« La France a-t-elle encore des préjugés moraux ? Les gendarmes de Guentis en avaient-ils ? Entre les siestes, les parties de bridge, les lectures érotico-policières, les tournées d’anisette au foyer, les repas chargés et les discussions vantardes, ils exerçaient la surabondante énergie de leurs grands corps adipeux sur les minables constitutions des fellahs sous-alimentés du canton.
Je me souviens du jour où la compagnie, d’une patrouille matinale, leur ramena deux Algériens, rencontrés dans la steppe, que le capitaine, je ne sais pourquoi, avait trouvés suspects. Ils s’en occupèrent aussitôt, sans même prendre la peine de préparer l’"électricité". Poings velus armés de lourdes chevalières, avant-bras charnus, pieds chaussés de pataugas: ils visaient le bas-ventre, le foie, l’estomac, le visage. Quand le sang coula, quand le sol du gourbi en fut trempé, les malheureux, agenouillés, durent lécher le terrible mélange de leur propre terre et de leur propre substance. C’est dans cette position qu’ils reçurent, pour terminer (les tortionnaires étaient en nage) un grand coup de pied en pleine figure. On leur fit pendant une heure encore déplacer d’énormes pierres, sans autre but que de les épuiser et d’aggraver les saignements. Et le soir même ils furent libérés. […]
Les gendarmes de Guentis, comme tous les pacificateurs de quelque expérience, partaient du point de vue qu’on ne saurait être Algérien innocemment. Le déchainement de brutalité perverse dont ils nous donnaient l’exemple, exemple parfois suivi hélas, dérivait de cette constatation élémentaire, de l’exaspération aussi et du sentiment d’impuissance. Car la France en est là ! il n’y a plus, dans l’ordre chauvin et colonial, qu’une solution possible en Algérie: l’extermination des Algériens, la décimation méthodique, le massacre des faux innocents. Aussi bien est-ce la solution soutenue, sans gêne aucune, par des colons, des policiers et des militaires "réalistes". Le sort des Australiens et des Peaux-Rouges d’Amérique du Nord, voilà ce dont ils rêvent pour les Français musulmans d’Algérie. »

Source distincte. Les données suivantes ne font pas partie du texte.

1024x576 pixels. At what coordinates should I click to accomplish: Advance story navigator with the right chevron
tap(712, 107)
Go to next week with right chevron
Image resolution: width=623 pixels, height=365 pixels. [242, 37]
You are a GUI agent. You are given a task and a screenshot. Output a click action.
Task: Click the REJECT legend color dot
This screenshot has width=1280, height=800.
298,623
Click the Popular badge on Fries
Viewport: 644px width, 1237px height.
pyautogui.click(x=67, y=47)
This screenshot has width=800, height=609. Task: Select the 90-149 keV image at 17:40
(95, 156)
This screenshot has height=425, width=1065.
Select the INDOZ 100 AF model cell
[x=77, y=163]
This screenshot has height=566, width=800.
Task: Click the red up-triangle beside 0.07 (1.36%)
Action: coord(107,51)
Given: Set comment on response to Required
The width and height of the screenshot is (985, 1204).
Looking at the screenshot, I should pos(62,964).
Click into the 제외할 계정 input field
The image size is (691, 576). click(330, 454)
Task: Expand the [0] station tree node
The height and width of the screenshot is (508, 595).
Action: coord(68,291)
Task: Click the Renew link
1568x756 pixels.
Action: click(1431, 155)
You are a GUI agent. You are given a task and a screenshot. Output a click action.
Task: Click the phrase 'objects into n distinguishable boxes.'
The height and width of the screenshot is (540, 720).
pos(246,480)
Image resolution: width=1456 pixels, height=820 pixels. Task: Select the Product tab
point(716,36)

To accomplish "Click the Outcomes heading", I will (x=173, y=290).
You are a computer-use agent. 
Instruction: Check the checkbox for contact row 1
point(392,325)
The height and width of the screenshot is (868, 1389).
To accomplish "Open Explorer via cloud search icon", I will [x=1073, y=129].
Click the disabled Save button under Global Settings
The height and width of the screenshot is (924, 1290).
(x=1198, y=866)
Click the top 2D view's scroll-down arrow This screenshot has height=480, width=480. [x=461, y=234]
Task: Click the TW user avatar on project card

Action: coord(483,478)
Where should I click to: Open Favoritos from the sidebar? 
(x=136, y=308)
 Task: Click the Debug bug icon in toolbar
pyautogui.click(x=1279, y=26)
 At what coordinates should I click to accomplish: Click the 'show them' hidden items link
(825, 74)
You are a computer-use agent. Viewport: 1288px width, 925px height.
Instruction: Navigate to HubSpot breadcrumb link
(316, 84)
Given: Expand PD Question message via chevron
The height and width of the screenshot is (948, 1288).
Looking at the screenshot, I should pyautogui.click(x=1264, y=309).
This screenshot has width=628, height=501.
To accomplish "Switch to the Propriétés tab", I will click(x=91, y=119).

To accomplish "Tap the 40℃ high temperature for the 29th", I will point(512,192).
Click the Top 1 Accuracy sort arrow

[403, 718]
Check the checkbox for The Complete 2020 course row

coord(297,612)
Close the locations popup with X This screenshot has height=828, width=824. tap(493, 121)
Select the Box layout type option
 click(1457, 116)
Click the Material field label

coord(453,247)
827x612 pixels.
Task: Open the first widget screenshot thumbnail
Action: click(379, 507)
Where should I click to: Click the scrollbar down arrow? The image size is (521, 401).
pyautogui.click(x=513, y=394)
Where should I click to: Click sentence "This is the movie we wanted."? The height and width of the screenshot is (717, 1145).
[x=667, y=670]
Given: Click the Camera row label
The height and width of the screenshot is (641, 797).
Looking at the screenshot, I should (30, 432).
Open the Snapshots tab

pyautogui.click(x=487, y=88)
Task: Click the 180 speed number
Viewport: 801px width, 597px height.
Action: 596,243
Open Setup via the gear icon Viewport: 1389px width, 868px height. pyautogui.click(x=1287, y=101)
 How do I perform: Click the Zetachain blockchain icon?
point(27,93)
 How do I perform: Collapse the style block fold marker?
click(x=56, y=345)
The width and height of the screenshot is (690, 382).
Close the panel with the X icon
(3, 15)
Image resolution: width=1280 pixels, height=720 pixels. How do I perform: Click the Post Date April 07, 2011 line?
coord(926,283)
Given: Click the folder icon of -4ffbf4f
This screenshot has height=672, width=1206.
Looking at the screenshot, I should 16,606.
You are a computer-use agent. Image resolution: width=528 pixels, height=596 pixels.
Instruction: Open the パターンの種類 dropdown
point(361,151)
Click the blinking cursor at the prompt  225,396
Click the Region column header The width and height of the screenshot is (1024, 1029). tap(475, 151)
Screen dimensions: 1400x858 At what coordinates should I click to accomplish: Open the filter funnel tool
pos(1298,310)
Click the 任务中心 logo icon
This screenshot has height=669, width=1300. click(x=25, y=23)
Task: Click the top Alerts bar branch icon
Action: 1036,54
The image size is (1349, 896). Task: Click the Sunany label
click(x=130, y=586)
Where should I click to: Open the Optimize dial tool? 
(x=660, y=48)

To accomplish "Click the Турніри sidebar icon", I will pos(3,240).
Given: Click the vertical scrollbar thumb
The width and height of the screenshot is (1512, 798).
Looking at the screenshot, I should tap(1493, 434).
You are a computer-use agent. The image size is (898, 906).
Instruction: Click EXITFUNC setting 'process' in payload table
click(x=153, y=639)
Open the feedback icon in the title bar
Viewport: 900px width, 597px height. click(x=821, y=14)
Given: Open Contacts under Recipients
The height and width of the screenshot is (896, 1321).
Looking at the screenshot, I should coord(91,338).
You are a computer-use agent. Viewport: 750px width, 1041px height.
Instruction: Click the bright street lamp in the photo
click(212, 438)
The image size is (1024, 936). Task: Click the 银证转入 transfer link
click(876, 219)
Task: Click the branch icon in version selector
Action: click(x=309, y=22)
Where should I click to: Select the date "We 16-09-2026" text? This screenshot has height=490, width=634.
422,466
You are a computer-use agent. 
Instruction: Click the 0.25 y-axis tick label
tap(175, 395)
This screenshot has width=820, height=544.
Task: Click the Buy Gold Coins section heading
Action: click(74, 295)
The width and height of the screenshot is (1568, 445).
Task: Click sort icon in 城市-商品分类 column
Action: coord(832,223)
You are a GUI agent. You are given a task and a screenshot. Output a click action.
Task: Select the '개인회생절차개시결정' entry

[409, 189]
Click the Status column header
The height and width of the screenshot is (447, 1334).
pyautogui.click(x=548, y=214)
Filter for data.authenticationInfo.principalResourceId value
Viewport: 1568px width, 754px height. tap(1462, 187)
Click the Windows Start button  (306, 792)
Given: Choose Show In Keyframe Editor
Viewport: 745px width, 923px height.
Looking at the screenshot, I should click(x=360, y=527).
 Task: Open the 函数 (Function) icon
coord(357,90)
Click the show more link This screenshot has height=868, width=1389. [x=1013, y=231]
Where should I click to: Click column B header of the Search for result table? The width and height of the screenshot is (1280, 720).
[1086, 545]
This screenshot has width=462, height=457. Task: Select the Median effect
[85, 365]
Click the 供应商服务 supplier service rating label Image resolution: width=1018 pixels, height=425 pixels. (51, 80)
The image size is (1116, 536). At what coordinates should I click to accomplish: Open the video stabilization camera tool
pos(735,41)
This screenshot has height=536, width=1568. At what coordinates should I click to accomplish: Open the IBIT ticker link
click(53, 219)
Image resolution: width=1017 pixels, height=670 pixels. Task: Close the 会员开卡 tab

« La paix des nementchas », Esprit, avril 1957.
Le mot de Minuit :
Robert Bonnaud est professeur agrégé d'histoire à Marseille. Rappelé en 1956 pour servir en Algérie, il a la pensée de refuser de partir, mais il cède et séjourne chez les Nementchas où il se livre à une propagande active contre la guerre d'Algérie, tandis qu’il fraternise volontiers avec les indigènes. Au retour, il témoigne de ce qu’il a vu, cherche à faire l’union des partis de gauche pour imposer la paix, contribue à fonder l’Union de la gauche socialiste sans accepter d’en faire partie. Puis, dans les groupes de Jeune Résistance, continue inlassablement le même combat. Il est arrêté en juin 1961 et enfermé dans la prison des Baumettes.
Sous le titre Itinéraire ont été rassemblées des lettres écrites d’Algérie, une correspondance avec Marius Chatignon, collaborateur de la revue Esprit, et des lettres de prison. La pensée est toujours ferme, toujours orientée dans le même sens, malgré les épreuves subies. Évidemment, on est très loin de la littérature officielle. Telle quelle, cette plaquette vaut comme témoignage d’un état d’esprit plus répandu sans doute qu’il n’y paraissait parmi les hommes du contingent ou les rappelés, mais que la prudence ou la méfiance empêchaient de se manifester.
A.M., Les Livres, décembre 1962
[Réédité en février 2012 par Minuit, à l'occasion du 50e anniversaire de la fin de la guerre de libération de l'Algérie.]